Supplied passage:
-.-.-

In Lochlin’s room, he showed me how he and four other guys slept in the same room and shared a “Shoilet” – which is a combination of a shower and a toilet. I looked in the bathroom and nearly had a panic attack. These guys were living like pirates in the 1700’s but without barrels of rum, wenches and chests of gold.
He also told me the ship’s morgue was only two doors down the hall.
“The morgue?” I cringed. “For what?”
“About ten fuckers a year die on this ship,” he said. “Someone will prahbably die before we set sail tomorrow.”
I urgently prodded Lochlin to produce the wine and I swiftly stuck it in my bag. I also noticed a couple of other bottles in his room as well. With two more days until Copenhagen, I offered up my thumb drive for another one.
“OK, look my friend – I’m actually an actor – on this drive is a three minute demo reel of a bunch of TV shows and movies I’ve been in… it aint much, but maybe worth at least a glass of wine?”
“Hmmm, “he said, actually contemplating the trade. “What mowvies have you been in?”
“Uhmm… A couple Disney shows, a Jim Gaffigan movie … I dunno – nothing you’ve probably ever seen…”
“Fuck that, Ill just take SMILF.”
I handed it over to him, and with that, I had my hands on a mediocre bottle of French Bordeaux.
Dan, Mark and I savored every pour of that wine that evening. As we giddily went off to bed, hoping to finally have a decent night’s sleep, we passed three contractors casually walking from the top deck somehow holding six beers in their hands.
“Woah, what the fuck?” Dan said. “Where’d you guys get that?”
“At the contractor bar upstairs,” the guy said.
What? A contractor bar? We ran up and caught the last five minutes of a ship regulated “pop-up bar” for the workers. It had been here the whole time and nobody had told us. As it turns out, all of the ship contractors were allowed to come to this bar for a two hour drink window… It was like when the caddies are allowed an hour in the swimming pool in Caddyshack.
Beers were $1.00 and a mini bottle of wine was $1.75. Mark bought the entire bar a round for $14.50.
The following night we were back up with the contractors, who were amazed that a couple of Americans had actually gone down to Deck One and made a wine deal with a Irish guy. One guy from Warsaw informed me that I had been ripped off. He would have given me three bottles of wine for SMILF.
We finally sailed towards Copenhagen and I was reminded of how beautiful the world can be outside of Los Angeles. The contractors left and the passengers got onboard and the drinks flowed and a lot of overweight older couples explored the ship and bought things that nobody in their right mind should ever buy.

-.-.-

Listing:
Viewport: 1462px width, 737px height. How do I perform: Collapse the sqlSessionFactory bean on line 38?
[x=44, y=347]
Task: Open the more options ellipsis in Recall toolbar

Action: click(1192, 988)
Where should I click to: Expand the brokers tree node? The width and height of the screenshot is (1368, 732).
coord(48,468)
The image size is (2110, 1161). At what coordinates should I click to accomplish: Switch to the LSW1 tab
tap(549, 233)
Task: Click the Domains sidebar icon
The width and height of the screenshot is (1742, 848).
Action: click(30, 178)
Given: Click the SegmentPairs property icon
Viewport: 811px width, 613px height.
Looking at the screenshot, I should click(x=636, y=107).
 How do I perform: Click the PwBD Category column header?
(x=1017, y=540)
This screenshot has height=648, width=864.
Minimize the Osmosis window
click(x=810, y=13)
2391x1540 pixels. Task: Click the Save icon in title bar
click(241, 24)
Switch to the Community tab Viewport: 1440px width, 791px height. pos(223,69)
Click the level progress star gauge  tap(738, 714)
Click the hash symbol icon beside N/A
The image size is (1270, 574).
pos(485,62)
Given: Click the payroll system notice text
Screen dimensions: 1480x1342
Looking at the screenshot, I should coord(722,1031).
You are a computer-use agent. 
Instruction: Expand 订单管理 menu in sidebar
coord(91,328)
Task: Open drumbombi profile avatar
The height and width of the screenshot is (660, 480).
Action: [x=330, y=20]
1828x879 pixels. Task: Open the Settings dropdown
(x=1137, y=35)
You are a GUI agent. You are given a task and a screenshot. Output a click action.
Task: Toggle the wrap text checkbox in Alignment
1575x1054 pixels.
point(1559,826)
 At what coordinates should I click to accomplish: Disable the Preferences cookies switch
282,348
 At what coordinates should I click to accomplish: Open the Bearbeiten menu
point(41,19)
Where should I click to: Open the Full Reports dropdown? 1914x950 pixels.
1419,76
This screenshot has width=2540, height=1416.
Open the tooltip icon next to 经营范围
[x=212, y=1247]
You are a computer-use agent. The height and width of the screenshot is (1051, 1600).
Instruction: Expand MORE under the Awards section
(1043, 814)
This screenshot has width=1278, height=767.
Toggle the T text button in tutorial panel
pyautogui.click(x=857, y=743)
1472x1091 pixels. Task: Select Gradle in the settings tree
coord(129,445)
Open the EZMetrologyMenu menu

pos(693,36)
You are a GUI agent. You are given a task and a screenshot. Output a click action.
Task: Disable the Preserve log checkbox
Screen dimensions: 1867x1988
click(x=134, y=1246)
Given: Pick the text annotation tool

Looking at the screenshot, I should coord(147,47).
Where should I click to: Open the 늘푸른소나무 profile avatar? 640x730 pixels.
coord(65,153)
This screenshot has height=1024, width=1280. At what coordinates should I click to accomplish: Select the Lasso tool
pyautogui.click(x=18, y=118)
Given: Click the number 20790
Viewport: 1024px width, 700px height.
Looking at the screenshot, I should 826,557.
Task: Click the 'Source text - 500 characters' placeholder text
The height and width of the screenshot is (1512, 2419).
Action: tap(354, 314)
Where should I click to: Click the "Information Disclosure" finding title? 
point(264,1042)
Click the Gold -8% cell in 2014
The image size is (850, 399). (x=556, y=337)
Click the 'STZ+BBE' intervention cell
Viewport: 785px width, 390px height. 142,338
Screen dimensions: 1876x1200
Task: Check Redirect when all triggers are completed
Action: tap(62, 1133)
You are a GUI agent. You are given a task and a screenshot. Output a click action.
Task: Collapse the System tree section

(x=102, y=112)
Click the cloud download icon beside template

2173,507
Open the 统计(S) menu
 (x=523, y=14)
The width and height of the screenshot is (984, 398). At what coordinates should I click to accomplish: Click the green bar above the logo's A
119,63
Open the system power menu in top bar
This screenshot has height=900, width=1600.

-.-.-

What you need to do:
1) Reproduce the part of the cruise ship anecdote starting with "What? A contractor" and going on through "round for $14.50.".
2) Summarize the cruise ship anecdote in two sentences.
3) Write the next part of the cruise ship anecdote, picking up after its final sentence.

Written responses:
1)
What? A contractor bar? We ran up and caught the last five minutes of a ship regulated “pop-up bar” for the workers. It had been here the whole time and nobody had told us. As it turns out, all of the ship contractors were allowed to come to this bar for a two hour drink window… It was like when the caddies are allowed an hour in the swimming pool in Caddyshack.
Beers were $1.00 and a mini bottle of wine was $1.75. Mark bought the entire bar a round for $14.50.

2) After getting wine from Lochlin, who sleeps in one room with four other men, the narrator trades a thumb drive holding an acting demo reel for a bottle of French Bordeaux. The narrator, Dan and Mark then find a pop-up bar for ship contractors where beers cost $1.00 and Mark buys the entire bar a round, and the ship later sails toward Copenhagen.

3)
At an onboard art auction, I watched two 75-year-old women violently bid on a 72 x 36 painting of a unicorn walking through Times Square… The lucky winner paid $2875 dollars for it.
Meanwhile, the cruise sailed on. We helped establish the flow and structure of the show. After a few days, you start to learn a lot from cruise employees. Most of them are on board for nine months at a time, and many of them are running from some dark, hidden past. It’s almost like the porn industry mixed with hotel management… Which often leads to bad decisions.
Sarah explained it further.
“Everybody sleeps together at first,” she said. “But then you realize you’re gonna have to see them every day for nine months. One night you have sex, the next day you’re fighting over the last box of Frosted Flakes in the buffet.”
“So I’m guessing you’ve stopped sailing your boat in company waters?” I joked.
“No way,” she said. “I banged a sushi chef last year.”
Another thing about cruise employees is that they are obviously extremely removed from current pop culture. At one point, Sarah told me that her favorite film of the past five years was “That amazing Ben Affleck move The Accountant.”
“You have to get off this ship,” I said.
The final night of the cruise and our show was up and running. I had befriended a bunch of new people and watched the show come together. One of the stage directors actually told me that I’d make a great cruise employee as I enjoyed talking to everybody and having a good time.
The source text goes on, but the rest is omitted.